Laser technology and photonics are dynamic research fields. Based on current scientific and research politics, the needs of industry and new research trends, the LZH leadership regularly revises the strategic orientation of the institute. The new research and development focus is reflected in the department and group structure, which was changed in January 2017.
Transfer of medical imaging methods to machine building
Imaging processes are becoming more and more important for machine building. The Biomedical Optics Department is currently transferring established methods from medical imaging to industrial manufacturing. Complete images of components can now be made using the most modern imaging processes: An application with a high potential – not only for quality control. Also, measurements, such as depth profiles, can be entered directly into the manufacturing process. This new field of application is now visible in the name of the department – “Industrial and Biomedical Optics Department”. At the same time, the “Biophotonic Imaging and Manipulation Group” has been renamed to “Imaging and Metrology Group”.

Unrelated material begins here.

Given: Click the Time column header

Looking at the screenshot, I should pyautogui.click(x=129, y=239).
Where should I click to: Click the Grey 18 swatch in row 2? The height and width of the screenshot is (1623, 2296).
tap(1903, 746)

Light-based solutions for agriculture and food technology
From weed killing without chemicals to marking foods using the laser: The world of plants also has a high potential for laser-based solutions. “Since January 2017, the “Food and Farming Group” under the leadership of Dr. Christian Marx is working on new applications for agriculture and food technology,” explains Dr. Tammo Ripken, head of the Industrial and Biomedical Optics Department.
Dr. Nadine Tinne is head of the new “Optical Systems Group” in the Laser Development Department. This group is mainly concerned with components for the modification and modulation of laser radiation. The scientists are developing and characterizing active and passive optical components, in order to amplify laser radiation or to modify the beam between the laser output aperture and the workpiece.
From the harbor basin to the deep sea
The Materials and Processes Department has already proved that laser material processing also functions under water. The new Underwater Technology Group concentrates on the further development of laser cutting under water – for example for removing sheet piling in a harbor basin. “The development of systems for the material analysis of natural resources in the deep sea is equally exciting” says the head of the new group, Benjamin Emde.
In the Nanotechnology Department, the Nanomaterials Group and the Nanophotonics Group have also merged.
„The organizational chart shows that laser technology and photonics are key technologies for providing new impulses for many different branches. Thanks to these dynamics and the interdisciplinary approach of our institute, the LZH has always been able to open innovative, future-oriented application fields,” sums up Dr. Dietmar Kracht, scientific-technical executive and member of the board of the LZH.